[Collected data]
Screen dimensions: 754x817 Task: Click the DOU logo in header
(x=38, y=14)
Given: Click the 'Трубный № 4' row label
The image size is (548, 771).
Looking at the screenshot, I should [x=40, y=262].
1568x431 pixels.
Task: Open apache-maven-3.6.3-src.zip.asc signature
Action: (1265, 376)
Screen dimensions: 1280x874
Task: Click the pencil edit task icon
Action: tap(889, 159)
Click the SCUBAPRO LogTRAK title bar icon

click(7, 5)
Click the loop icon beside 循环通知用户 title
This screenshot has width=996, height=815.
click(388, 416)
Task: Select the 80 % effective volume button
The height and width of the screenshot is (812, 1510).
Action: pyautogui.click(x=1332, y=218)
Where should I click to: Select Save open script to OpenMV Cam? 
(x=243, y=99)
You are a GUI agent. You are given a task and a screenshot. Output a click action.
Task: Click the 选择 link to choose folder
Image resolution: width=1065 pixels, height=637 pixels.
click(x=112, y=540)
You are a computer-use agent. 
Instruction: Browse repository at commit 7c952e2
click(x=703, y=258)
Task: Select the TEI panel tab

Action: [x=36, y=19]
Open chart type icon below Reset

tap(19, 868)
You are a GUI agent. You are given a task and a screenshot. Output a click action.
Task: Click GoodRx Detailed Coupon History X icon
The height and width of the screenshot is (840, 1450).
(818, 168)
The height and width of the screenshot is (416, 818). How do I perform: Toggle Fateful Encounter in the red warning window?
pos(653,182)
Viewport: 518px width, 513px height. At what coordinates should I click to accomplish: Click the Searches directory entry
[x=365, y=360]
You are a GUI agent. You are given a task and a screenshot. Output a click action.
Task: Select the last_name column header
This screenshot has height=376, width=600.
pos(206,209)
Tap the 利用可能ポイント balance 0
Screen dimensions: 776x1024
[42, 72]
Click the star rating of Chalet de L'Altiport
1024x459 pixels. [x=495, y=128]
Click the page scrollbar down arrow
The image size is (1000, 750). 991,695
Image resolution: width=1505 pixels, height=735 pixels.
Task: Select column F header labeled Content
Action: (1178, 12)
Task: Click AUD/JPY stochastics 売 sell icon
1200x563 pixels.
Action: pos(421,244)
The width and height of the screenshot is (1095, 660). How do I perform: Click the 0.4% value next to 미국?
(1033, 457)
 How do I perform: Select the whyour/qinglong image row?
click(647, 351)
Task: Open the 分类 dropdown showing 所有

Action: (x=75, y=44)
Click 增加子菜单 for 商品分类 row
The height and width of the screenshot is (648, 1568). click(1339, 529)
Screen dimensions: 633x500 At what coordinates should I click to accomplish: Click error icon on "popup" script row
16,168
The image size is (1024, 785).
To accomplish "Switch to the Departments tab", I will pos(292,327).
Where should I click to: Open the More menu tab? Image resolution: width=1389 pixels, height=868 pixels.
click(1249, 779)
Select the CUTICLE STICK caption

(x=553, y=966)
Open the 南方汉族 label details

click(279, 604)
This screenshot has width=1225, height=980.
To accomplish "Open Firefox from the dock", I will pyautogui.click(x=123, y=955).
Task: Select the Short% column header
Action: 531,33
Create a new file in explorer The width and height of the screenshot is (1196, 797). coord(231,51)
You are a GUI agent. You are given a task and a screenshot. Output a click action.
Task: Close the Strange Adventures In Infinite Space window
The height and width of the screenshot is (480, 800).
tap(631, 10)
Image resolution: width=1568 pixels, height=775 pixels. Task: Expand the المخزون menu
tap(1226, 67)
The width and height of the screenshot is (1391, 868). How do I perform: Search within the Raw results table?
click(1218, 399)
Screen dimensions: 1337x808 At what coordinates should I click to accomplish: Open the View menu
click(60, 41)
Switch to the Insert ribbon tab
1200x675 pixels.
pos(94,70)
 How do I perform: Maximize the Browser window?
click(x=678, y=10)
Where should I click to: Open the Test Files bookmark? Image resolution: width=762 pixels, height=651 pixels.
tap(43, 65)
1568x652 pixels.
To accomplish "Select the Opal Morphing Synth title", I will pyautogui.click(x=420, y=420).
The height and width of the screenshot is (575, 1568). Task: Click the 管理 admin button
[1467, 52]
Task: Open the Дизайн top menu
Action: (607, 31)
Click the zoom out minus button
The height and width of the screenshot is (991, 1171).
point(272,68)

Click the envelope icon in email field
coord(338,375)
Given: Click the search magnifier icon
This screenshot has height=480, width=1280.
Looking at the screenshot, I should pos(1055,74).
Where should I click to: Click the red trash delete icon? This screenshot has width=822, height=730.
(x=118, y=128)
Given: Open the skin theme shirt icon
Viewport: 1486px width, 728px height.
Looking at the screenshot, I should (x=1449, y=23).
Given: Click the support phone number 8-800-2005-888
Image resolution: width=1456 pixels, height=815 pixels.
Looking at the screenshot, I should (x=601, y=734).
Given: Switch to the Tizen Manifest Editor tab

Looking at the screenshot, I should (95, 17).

*YOUR GOAL:* Find the line with "1568x652 pixels." in the entries above. Retype it and each line after it, exactly, through the line with "Given: Click the support", and stop there.

*SOLUTION TO THIS TASK:*
1568x652 pixels.
To accomplish "Select the Opal Morphing Synth title", I will pyautogui.click(x=420, y=420).
The height and width of the screenshot is (575, 1568). Task: Click the 管理 admin button
[1467, 52]
Task: Open the Дизайн top menu
Action: (607, 31)
Click the zoom out minus button
The height and width of the screenshot is (991, 1171).
point(272,68)

Click the envelope icon in email field
coord(338,375)
Given: Click the search magnifier icon
This screenshot has height=480, width=1280.
Looking at the screenshot, I should pos(1055,74).
Where should I click to: Click the red trash delete icon? This screenshot has width=822, height=730.
(x=118, y=128)
Given: Open the skin theme shirt icon
Viewport: 1486px width, 728px height.
Looking at the screenshot, I should (x=1449, y=23).
Given: Click the support phone number 8-800-2005-888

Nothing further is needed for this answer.